We implemented a prototype CellTypeNet architecture using PyTorch, and trained it on large-scale public single-cell RNA-seq datasets from the mouse isocortex and hippocampal formation5. The prototype CellTypeNet achieved 95% accuracy in identifying Level-3 cell types (n=44) and over 70% accuracy in Level-5 cell types (n=388). Meanwhile, we imaged a whole mouse coronal brain section using a in-situ projection matrix designed by projective nonnegative matrix factorization7,8, a simpler algorithm than CellTypeNet. Nevertheless, this allowed us to test through the idea of in-situ encoding and aggregate measurements. Indeed, the measured latent space shows rich spatial organization that matches brain anatomy and known cell types (n~44 subclass level defined by the Allen Brain Institute). To demonstrate the throughput of this technique, we plan to use it to generate spatially resolved whole mouse brain cell type atlas.
Wollman lab website: https://wollmanlab.ucla.edu/index.html
References
- 1. Marx, V. Method of the Year 2020: spatially resolved transcriptomics. Nat. Methods 18, 9–14 (2021).
- 2. Method of the Year 2019: Single-cell multimodal omics. Nat. Methods 17, 1 (2020).
- 3. Lopez, R., Regier, J., Cole, M. B., Jordan, M. I. & Yosef, N. Deep generative modeling for single-cell transcriptomics. Nat. Methods 15, 1053–1058 (2018).
- 4. Biancalani, T. et al. Deep learning and alignment of spatially resolved single-cell transcriptomes with Tangram. Nat.
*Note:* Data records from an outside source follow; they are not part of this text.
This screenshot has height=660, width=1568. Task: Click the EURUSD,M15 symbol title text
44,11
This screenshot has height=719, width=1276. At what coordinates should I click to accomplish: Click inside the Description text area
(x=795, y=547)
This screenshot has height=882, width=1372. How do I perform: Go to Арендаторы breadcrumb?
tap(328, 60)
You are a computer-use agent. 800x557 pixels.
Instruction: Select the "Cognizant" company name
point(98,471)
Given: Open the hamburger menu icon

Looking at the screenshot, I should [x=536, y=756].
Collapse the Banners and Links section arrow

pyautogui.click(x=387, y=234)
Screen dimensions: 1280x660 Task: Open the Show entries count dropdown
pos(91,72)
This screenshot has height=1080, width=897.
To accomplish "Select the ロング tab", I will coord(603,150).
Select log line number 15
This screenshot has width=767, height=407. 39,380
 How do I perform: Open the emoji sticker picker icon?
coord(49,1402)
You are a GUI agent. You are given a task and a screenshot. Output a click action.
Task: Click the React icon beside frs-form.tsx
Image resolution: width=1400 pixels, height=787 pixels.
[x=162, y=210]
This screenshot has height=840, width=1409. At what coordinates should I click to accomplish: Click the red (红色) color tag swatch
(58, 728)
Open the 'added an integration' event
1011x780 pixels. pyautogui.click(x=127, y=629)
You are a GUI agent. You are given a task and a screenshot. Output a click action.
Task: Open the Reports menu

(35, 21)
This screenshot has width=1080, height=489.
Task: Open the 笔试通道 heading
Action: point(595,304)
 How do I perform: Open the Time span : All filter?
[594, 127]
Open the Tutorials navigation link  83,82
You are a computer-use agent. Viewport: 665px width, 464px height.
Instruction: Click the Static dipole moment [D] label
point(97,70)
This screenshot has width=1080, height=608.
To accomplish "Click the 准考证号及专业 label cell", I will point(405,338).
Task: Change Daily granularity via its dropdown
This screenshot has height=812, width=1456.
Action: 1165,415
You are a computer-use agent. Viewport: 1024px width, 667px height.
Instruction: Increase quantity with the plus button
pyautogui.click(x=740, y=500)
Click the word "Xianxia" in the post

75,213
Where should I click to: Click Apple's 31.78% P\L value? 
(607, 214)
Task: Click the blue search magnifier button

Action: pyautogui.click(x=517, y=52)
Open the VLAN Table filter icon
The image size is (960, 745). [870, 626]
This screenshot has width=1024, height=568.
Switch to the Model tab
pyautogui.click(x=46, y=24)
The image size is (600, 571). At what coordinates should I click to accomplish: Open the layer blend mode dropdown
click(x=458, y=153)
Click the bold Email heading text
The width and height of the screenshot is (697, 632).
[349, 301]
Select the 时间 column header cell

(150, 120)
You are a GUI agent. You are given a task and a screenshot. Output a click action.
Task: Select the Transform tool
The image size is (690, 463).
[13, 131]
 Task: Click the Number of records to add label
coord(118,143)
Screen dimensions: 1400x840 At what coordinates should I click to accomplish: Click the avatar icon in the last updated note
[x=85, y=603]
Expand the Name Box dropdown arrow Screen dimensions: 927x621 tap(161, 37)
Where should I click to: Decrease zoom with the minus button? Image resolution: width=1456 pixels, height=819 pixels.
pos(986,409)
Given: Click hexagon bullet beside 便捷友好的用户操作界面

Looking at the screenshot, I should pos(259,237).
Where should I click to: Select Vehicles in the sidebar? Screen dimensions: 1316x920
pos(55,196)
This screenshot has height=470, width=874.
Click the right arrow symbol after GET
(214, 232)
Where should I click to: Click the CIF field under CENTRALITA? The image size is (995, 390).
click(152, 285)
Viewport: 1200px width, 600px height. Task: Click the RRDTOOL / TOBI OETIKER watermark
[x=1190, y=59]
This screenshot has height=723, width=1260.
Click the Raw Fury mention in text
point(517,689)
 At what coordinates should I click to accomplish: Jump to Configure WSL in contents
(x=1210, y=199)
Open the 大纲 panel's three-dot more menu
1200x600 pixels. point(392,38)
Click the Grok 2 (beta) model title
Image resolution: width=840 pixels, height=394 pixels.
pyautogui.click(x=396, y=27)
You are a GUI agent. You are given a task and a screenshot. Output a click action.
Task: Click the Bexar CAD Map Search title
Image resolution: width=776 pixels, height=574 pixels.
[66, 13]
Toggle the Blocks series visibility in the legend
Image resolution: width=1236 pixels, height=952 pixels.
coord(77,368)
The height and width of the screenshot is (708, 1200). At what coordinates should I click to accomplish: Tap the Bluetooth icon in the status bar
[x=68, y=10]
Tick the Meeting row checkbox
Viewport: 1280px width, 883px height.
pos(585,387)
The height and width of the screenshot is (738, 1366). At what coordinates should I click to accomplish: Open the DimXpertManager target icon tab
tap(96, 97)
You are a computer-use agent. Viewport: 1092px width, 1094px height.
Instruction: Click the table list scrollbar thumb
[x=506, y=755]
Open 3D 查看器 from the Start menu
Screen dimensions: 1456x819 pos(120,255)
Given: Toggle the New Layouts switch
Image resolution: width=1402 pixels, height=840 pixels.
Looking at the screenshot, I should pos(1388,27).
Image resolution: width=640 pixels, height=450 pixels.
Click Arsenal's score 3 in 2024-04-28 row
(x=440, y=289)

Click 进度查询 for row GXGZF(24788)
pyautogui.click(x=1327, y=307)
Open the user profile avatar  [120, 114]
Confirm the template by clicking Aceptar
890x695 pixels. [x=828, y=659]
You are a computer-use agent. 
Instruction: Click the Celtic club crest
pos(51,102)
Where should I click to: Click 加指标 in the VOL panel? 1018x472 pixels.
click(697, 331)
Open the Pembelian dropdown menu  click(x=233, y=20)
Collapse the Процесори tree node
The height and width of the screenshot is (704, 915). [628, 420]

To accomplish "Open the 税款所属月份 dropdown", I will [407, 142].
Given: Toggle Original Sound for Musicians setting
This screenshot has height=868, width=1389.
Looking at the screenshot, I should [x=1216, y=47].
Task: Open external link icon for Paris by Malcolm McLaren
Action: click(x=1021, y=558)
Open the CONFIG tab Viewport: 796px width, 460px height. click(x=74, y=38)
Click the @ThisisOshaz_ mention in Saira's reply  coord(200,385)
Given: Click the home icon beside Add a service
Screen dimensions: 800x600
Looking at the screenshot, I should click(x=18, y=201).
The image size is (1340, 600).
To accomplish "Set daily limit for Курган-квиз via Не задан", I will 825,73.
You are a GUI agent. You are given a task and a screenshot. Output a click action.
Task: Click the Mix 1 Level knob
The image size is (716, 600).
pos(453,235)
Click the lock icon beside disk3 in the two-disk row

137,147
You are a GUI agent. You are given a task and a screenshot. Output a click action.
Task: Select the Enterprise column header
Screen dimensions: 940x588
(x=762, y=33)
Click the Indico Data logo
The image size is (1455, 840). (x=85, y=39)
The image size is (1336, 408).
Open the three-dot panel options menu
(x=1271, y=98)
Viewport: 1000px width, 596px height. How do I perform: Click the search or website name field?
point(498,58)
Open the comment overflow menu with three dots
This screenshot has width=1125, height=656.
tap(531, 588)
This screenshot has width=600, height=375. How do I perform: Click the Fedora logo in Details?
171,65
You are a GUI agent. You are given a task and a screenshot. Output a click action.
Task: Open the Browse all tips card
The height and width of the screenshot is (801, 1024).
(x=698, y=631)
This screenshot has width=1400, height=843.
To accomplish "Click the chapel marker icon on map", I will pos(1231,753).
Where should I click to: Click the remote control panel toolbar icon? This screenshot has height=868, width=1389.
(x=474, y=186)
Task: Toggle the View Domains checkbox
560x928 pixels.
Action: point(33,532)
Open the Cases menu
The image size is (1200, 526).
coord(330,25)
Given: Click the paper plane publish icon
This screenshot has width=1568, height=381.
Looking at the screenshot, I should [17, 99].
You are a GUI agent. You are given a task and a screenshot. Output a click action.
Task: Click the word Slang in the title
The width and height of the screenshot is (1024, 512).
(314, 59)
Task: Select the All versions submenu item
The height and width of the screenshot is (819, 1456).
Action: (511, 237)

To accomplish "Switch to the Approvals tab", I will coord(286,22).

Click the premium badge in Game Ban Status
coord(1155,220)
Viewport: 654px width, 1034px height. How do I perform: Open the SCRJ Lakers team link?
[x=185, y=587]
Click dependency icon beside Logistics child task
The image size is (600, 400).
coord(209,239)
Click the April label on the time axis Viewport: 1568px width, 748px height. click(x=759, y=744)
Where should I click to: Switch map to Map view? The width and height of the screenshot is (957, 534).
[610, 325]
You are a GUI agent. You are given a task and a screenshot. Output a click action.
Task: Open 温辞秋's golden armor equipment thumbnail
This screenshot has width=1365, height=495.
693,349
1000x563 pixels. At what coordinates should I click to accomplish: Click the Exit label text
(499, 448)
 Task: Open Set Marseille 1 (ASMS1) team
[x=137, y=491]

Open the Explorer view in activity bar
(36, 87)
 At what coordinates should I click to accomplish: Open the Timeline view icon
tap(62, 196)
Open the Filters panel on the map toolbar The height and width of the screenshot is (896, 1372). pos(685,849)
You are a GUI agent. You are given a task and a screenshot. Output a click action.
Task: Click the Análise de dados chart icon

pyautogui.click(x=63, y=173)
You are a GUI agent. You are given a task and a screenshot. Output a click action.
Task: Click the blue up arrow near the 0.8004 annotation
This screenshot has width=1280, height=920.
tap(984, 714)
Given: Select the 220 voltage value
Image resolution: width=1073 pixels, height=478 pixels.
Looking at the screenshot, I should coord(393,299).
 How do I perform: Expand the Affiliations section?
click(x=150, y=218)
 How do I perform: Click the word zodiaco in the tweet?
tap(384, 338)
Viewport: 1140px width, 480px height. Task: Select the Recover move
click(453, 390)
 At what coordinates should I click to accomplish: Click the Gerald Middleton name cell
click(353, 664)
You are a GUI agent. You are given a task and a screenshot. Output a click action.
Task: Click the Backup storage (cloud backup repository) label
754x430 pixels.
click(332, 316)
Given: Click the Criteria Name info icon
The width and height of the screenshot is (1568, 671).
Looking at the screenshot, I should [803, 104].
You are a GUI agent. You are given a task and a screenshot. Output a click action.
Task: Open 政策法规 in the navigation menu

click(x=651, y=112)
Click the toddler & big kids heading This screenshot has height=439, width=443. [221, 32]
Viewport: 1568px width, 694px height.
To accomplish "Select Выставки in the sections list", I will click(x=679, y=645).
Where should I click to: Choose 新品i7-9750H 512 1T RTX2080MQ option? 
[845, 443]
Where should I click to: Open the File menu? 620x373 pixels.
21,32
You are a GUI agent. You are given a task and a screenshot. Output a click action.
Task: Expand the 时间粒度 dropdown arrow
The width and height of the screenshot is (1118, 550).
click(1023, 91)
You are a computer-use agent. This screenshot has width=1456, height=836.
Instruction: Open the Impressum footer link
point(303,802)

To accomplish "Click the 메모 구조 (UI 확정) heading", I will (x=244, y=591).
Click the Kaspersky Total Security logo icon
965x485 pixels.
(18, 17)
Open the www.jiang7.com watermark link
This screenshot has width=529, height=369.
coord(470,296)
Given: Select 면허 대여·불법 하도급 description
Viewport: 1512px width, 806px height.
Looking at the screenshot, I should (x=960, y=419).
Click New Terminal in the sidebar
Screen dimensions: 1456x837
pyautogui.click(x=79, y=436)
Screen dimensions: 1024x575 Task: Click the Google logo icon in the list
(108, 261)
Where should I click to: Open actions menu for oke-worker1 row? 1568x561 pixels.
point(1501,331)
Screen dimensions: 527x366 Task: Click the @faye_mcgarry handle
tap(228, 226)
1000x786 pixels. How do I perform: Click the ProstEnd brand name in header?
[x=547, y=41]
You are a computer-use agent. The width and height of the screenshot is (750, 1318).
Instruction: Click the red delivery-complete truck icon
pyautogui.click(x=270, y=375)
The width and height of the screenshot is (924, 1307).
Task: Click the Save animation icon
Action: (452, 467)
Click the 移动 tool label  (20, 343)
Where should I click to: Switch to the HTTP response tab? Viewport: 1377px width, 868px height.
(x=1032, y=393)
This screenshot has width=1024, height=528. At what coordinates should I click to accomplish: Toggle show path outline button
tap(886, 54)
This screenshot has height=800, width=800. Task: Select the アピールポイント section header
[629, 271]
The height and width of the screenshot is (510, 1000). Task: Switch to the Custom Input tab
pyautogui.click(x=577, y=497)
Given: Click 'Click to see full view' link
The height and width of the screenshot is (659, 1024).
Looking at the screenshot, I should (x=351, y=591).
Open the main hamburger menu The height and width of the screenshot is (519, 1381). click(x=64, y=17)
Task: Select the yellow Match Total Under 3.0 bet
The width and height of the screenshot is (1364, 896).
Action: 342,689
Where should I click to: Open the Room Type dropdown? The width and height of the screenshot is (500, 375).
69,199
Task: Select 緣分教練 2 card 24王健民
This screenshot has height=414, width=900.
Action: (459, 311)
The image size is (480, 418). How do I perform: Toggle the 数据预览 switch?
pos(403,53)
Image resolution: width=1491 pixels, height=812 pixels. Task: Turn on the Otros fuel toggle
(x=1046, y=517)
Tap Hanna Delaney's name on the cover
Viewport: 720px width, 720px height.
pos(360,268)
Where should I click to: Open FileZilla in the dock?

Methods 18, 1352–1362 (2021).
- 5. Yao, Z. et al. A taxonomy of transcriptomic cell types across the isocortex and hippocampal formation. Cell 184, 3222–3241.e26 (2021).
- 6. Zhang, M. et al. Spatially resolved cell atlas of the mouse primary motor cortex by MERFISH. Nature 598, 137–143 (2021).
- 7. Song, D., Li, K., Hemminger, Z., Wollman, R. & Li, J. J. scPNMF: sparse gene encoding of single cells to facilitate gene selection for targeted gene profiling. Bioinformatics 37, i358–i366 (2021).
- 8. Yang, Z. & Oja, E. Linear and nonlinear projective nonnegative matrix factorization. IEEE Trans. Neural Netw. 21, 734–749 (2010).